Actually, he's probably readier than the average guy for two reasons. First, he's got three sisters. Three. And we're all extremely different, so he's seen the female psyche in various states of disarray. Second, the kid's had a girlfriend almost constantly since he was 15. I don't mean he's been dating since then, I mean he's had a girlfriend. Most of his relationships lasted well over a year (against the better judgment of the rest of his family). He's just a dateable guy, I guess.

My youngest sister is the exact same way, although she seems to be a little less willing to be tied to one guy for any length of time. On the other hand, Elysia and I are more...sporadic daters (to put it euphamistically).

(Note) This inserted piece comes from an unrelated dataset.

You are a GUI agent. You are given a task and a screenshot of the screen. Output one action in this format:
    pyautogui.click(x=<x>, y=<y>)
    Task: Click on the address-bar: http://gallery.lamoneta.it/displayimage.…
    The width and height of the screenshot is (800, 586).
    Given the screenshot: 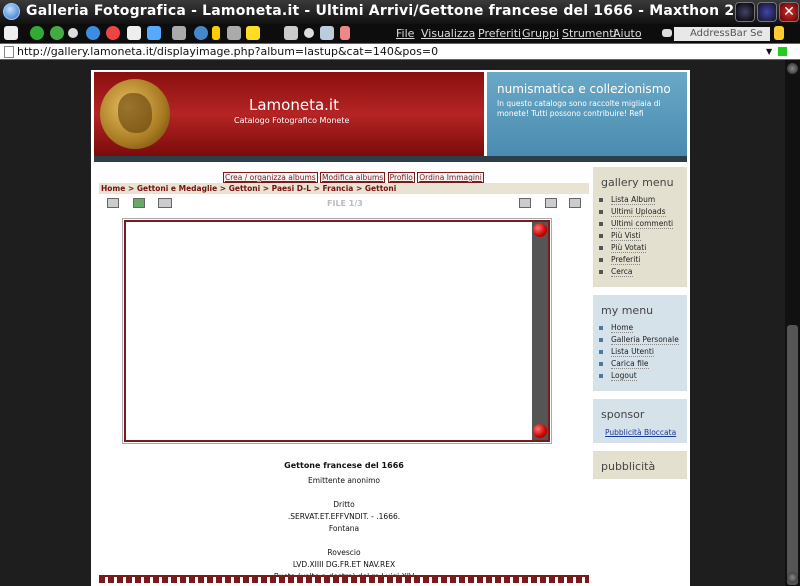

I'm 23 and chronically single. My brother is 21 and getting married in a year. I'm not really jealous, except in a general sort of "I want a boyfriend" way. It comes and goes. I don't wish it was me instead of him. I just think it's weird. That's all.

One of us is clearly adopted, that's all I can figure.

Friday, July 02, 2004

Dear Lawyers of the World:

If you don't stop starting every single sentence you write with "also," "however," or a coordinating conjunction, I am going to sue you for abuse of language.